Another problem with self-help books is that they assume personal happiness is always my goal.  But I’ve tried chasing this elusive quality and it is an impossible and exhausting exercise.  Happiness has a way of always feeling just out of reach.

The Bible tells me that the goal of the Christian life is to know God and to make Him known.  It also promises me that joy is the inevitable, beautiful fruit of my growing relationship with Him.

I don’t ever want to settle for mere happiness.  It is flimsy and precarious and it can be snatched from me with one phone call.

God’s joy is altogether different.  It is a hardy plant.  It can survive, even flourish, in the midst of grief and disappointment, blossoming in impossible places.

You can’t produce it yourself though.  It is the natural byproduct of a life poured out for Jesus and for others.

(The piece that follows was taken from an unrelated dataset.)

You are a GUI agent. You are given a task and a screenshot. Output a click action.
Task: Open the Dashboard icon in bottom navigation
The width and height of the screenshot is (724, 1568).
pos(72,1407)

Another limitation of self-help books, even by Christian authors, is that they can overemphasize life here and now.  Please don’t misunderstand me.  I believe in John 10.10 with my whole heart.  I believe that Jesus wants to give me that abundant life today.  I believe that He wants to heal and deliver me from the things that hold me down and He wants to provide my needs and bless me.  But, I don’t have to race around with a bucket list of experiences in order to live life well.  I don’t have to chase accomplishment or acclaim in the fear of wasting this time I am given. I can enjoy life, with all its ups and downs, its limitations and disappointments, joys and blessings precisely because I know that this isn’t all there is.  And, thank goodness for that!  It takes the pressure off of ‘making life amazing every day’ and just allows me to enjoy the imperfect journey, knowing that there is a day coming when everything will be as it should be.

And finally, although self-help advice is often good and helpful, the ‘why’ can be a bit misguided.  And why we do something really, really matters.

With my whole heart, I want to live life carefully.  I want to use my time well, eliminate distractions and clutter.  I want to change my thinking.  I want to be less lazy and more productive.  I want to expect more from myself and believe more from God.  And I want to encourage others to do the same.  That is why I started this blog a year ago.

But it has never been about reaching my full-potential or realizing personal dreams.  I am not a slave to a Pinterest vision board or Instagram philosophies.  I am running for a different prize.

I want to use my time well because there is need in the world that God wants to meet.  I want to be more oganized so I can make time for what has eternal value.  Decluttering matters because stuff is way less important than people.  Health and fitness matter because there is Kingdom work to do and I need the energy to do it.  I  need to look after my mental health so I can enjoy everything God has given me and so I can love others well.

And I should ask Jesus to work every healing and deliverance in my life that is needed because people who are whole can best lead others into wholeness.

Self-help can be just a poor copy of something much better.  I have a Shepherd who loves me.  He promises to lead me and restore my soul and He says I will want for nothing.  He takes my broken, imperfect life and makes it a Kingdom resource in His powerful hands.  He helps me overcome obstacles so I can walk on my high places.  Not because I am all that amazing, but because He really is.

What a relief that is!

I know my limitations but I know the limitless transforming power of the Creator of the Universe which trumps any weakness I bring to the table.

This girl doesn’t need any self-help.  I just need to help myself to the spiritual treasures that are mine because of Jesus.

And then any good I accomplish will be all for His glory and for the renowned of His wonderful name.